* [Exercise description]
If a line in the data below contains "options", copy it.

[Collected data]
══════════

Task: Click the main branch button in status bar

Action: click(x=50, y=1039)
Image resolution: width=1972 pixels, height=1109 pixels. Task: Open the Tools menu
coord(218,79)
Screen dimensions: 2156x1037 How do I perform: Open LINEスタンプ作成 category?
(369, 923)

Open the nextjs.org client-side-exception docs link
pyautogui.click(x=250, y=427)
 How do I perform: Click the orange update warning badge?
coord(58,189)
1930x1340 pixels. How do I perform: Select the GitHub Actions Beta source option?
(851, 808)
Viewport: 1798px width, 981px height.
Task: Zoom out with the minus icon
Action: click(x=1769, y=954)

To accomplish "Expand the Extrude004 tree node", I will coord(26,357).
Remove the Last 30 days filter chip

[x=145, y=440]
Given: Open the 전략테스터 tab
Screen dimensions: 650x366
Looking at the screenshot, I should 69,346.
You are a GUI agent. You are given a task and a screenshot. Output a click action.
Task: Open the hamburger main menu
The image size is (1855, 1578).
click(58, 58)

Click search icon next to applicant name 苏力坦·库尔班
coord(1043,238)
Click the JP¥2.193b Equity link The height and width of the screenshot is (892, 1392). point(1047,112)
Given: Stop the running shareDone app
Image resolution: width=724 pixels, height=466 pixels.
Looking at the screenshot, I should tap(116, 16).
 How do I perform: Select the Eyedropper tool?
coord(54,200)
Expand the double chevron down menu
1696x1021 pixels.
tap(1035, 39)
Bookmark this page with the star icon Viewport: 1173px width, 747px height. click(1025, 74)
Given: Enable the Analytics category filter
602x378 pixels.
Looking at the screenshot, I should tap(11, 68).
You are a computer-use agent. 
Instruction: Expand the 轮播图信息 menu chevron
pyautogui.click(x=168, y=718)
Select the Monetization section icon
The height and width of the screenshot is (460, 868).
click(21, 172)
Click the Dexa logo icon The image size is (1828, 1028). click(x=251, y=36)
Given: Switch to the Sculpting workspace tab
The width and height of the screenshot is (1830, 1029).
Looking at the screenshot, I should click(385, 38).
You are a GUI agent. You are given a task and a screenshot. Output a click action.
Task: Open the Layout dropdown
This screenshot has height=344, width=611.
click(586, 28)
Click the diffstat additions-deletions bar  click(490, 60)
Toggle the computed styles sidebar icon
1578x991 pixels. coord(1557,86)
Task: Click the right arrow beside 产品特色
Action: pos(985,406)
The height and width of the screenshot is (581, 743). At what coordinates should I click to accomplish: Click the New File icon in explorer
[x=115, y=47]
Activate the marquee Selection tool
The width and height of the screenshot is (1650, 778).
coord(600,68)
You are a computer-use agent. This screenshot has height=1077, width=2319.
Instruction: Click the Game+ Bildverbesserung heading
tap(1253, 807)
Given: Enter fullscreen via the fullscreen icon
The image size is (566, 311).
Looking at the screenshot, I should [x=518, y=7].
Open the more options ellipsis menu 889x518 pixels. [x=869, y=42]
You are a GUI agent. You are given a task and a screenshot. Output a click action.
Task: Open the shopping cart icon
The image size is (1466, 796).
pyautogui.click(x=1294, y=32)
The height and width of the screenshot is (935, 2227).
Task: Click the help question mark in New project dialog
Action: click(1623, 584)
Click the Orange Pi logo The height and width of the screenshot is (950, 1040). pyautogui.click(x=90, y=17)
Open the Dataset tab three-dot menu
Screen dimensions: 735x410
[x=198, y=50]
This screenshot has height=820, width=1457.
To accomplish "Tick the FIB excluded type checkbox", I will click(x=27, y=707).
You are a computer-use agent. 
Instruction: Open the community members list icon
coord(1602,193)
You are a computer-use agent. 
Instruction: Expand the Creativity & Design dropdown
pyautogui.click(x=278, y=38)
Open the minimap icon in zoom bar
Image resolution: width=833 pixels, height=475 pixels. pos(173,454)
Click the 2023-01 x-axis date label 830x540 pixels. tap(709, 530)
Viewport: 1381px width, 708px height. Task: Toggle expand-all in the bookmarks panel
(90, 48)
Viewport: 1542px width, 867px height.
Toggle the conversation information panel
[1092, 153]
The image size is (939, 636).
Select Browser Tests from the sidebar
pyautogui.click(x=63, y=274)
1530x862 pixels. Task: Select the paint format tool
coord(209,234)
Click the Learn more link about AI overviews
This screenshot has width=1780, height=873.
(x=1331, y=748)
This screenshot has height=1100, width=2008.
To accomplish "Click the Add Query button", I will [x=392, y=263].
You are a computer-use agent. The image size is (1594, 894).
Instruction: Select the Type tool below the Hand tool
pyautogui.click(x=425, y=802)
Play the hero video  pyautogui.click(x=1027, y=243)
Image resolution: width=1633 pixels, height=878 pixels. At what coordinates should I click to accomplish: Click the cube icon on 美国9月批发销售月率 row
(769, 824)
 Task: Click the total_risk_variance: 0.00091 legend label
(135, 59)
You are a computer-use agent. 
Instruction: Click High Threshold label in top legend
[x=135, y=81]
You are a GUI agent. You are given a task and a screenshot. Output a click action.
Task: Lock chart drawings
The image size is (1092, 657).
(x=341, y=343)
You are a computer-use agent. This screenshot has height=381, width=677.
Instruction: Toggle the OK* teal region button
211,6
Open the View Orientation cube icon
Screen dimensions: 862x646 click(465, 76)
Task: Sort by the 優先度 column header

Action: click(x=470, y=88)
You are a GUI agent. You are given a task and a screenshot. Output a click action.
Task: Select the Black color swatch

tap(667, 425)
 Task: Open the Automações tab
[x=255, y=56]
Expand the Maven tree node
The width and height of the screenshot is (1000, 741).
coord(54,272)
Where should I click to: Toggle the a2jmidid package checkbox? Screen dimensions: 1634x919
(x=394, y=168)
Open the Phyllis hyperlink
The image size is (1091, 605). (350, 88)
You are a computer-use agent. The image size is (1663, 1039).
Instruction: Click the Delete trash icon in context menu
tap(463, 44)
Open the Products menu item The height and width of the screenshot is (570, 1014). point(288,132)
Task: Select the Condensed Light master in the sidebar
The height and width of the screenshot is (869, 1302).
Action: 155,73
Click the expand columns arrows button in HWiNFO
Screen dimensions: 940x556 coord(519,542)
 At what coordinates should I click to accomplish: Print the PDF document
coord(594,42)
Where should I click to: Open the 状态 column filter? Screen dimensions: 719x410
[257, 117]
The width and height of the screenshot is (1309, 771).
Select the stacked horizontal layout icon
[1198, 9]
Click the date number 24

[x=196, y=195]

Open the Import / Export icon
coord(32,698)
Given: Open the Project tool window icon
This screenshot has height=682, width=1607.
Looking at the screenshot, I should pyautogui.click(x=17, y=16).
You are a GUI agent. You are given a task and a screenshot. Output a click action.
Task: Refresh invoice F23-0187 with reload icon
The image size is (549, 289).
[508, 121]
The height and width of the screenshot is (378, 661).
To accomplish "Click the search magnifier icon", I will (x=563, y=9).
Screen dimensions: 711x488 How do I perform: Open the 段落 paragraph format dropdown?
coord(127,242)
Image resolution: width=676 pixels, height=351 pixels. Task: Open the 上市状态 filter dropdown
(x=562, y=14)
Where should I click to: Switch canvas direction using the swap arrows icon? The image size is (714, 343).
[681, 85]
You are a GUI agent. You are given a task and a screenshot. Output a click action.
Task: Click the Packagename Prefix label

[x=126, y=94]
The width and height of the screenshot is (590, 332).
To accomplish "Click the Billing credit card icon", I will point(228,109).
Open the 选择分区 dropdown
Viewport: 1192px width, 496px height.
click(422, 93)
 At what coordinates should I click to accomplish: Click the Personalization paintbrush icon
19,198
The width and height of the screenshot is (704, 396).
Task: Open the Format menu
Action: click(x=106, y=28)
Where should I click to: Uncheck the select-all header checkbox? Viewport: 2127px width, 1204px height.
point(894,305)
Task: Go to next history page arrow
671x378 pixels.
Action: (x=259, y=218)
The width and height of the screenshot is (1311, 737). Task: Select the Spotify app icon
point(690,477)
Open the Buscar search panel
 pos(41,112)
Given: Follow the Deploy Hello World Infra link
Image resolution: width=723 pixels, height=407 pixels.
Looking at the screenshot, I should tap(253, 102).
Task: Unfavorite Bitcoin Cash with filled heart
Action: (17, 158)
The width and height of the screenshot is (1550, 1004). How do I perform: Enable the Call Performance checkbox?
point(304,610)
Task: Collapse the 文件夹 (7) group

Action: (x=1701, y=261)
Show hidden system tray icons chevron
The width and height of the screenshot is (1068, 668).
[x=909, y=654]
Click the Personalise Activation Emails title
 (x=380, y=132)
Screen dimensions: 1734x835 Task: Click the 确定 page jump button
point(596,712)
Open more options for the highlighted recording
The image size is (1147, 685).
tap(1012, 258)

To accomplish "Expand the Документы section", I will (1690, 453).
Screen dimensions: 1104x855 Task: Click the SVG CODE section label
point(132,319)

══════════

* [Task solution]
Open the more options ellipsis menu 889x518 pixels. [x=869, y=42]
Open more options for the highlighted recording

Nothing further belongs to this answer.